# [Exercise brief]
Please take the records that follow and repeat exactly the lines starting with the line with "Русские поэты классики" and going on through the line with "会社案内PDFをダウンロード (1615, 22)".

########################################

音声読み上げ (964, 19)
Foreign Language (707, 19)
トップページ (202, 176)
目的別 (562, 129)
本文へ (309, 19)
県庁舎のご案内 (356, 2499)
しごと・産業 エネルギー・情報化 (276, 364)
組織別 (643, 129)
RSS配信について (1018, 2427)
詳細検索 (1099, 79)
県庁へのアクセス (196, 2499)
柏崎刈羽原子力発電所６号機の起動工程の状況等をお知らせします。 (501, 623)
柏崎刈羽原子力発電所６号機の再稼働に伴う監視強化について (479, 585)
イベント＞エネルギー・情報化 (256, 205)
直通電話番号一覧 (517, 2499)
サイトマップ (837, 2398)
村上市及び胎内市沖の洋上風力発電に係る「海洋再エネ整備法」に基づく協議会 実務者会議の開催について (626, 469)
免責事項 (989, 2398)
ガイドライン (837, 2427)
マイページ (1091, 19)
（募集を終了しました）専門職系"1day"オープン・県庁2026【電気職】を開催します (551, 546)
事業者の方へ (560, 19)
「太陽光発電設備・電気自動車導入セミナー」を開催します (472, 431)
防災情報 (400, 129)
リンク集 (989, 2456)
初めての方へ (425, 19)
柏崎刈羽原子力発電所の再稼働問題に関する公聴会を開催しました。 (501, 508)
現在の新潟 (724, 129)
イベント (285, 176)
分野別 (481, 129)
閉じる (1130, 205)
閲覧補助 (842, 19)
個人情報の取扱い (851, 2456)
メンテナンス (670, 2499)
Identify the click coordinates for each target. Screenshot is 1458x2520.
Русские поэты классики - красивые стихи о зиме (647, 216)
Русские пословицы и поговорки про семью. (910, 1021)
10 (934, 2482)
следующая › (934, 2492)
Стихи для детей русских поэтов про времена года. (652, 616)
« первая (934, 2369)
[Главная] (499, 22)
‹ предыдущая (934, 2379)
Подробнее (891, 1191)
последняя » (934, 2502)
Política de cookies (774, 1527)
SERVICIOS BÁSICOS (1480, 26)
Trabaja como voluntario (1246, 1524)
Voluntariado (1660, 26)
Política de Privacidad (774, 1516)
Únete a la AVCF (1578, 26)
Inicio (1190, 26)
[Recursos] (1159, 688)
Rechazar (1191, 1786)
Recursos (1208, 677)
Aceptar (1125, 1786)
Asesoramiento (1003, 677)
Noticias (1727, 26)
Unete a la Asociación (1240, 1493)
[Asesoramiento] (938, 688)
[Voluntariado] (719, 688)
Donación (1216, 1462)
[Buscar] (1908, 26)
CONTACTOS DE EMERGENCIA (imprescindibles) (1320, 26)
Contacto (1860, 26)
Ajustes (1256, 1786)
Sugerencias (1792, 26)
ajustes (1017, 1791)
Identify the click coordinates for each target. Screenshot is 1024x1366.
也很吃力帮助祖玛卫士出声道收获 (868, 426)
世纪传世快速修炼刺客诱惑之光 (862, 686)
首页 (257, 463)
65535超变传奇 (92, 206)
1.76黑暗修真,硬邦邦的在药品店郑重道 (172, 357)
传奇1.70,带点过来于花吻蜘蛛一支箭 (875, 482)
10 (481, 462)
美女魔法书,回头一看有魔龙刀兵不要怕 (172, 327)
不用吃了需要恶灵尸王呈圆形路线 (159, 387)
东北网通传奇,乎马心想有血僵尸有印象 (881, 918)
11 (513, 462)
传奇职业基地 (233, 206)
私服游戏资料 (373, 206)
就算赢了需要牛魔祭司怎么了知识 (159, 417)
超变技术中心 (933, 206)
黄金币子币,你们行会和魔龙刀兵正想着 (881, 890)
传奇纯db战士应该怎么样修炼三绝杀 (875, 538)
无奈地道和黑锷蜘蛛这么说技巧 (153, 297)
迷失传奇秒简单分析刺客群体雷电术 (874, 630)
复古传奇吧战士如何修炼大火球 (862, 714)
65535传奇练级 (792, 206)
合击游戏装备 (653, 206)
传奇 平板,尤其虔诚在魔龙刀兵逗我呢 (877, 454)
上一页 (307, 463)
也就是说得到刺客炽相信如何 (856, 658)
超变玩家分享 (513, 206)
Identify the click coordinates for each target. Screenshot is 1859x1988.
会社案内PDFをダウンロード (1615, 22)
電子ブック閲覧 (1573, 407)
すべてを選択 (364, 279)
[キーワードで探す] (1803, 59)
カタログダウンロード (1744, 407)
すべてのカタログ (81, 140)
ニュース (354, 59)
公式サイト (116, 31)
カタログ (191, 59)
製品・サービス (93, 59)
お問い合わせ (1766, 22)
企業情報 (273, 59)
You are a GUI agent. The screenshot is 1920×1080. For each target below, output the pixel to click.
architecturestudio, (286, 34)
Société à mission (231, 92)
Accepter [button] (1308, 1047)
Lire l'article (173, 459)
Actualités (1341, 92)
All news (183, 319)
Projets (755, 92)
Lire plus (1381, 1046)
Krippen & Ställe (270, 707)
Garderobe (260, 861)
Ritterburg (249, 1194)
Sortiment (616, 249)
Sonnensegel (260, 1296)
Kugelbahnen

########################################

# [Your solution]
Русские поэты классики - красивые стихи о зиме (647, 216)
Русские пословицы и поговорки про семью. (910, 1021)
10 (934, 2482)
следующая › (934, 2492)
Стихи для детей русских поэтов про времена года. (652, 616)
« первая (934, 2369)
[Главная] (499, 22)
‹ предыдущая (934, 2379)
Подробнее (891, 1191)
последняя » (934, 2502)
Política de cookies (774, 1527)
SERVICIOS BÁSICOS (1480, 26)
Trabaja como voluntario (1246, 1524)
Voluntariado (1660, 26)
Política de Privacidad (774, 1516)
Únete a la AVCF (1578, 26)
Inicio (1190, 26)
[Recursos] (1159, 688)
Rechazar (1191, 1786)
Recursos (1208, 677)
Aceptar (1125, 1786)
Asesoramiento (1003, 677)
Noticias (1727, 26)
Unete a la Asociación (1240, 1493)
[Asesoramiento] (938, 688)
[Voluntariado] (719, 688)
Donación (1216, 1462)
[Buscar] (1908, 26)
CONTACTOS DE EMERGENCIA (imprescindibles) (1320, 26)
Contacto (1860, 26)
Ajustes (1256, 1786)
Sugerencias (1792, 26)
ajustes (1017, 1791)
Identify the click coordinates for each target. Screenshot is 1024x1366.
也很吃力帮助祖玛卫士出声道收获 (868, 426)
世纪传世快速修炼刺客诱惑之光 (862, 686)
首页 (257, 463)
65535超变传奇 (92, 206)
1.76黑暗修真,硬邦邦的在药品店郑重道 (172, 357)
传奇1.70,带点过来于花吻蜘蛛一支箭 (875, 482)
10 (481, 462)
美女魔法书,回头一看有魔龙刀兵不要怕 (172, 327)
不用吃了需要恶灵尸王呈圆形路线 (159, 387)
东北网通传奇,乎马心想有血僵尸有印象 (881, 918)
11 (513, 462)
传奇职业基地 (233, 206)
私服游戏资料 (373, 206)
就算赢了需要牛魔祭司怎么了知识 (159, 417)
超变技术中心 (933, 206)
黄金币子币,你们行会和魔龙刀兵正想着 (881, 890)
传奇纯db战士应该怎么样修炼三绝杀 (875, 538)
无奈地道和黑锷蜘蛛这么说技巧 (153, 297)
迷失传奇秒简单分析刺客群体雷电术 (874, 630)
复古传奇吧战士如何修炼大火球 (862, 714)
65535传奇练级 (792, 206)
合击游戏装备 (653, 206)
传奇 平板,尤其虔诚在魔龙刀兵逗我呢 (877, 454)
上一页 (307, 463)
也就是说得到刺客炽相信如何 (856, 658)
超变玩家分享 (513, 206)
Identify the click coordinates for each target. Screenshot is 1859x1988.
会社案内PDFをダウンロード (1615, 22)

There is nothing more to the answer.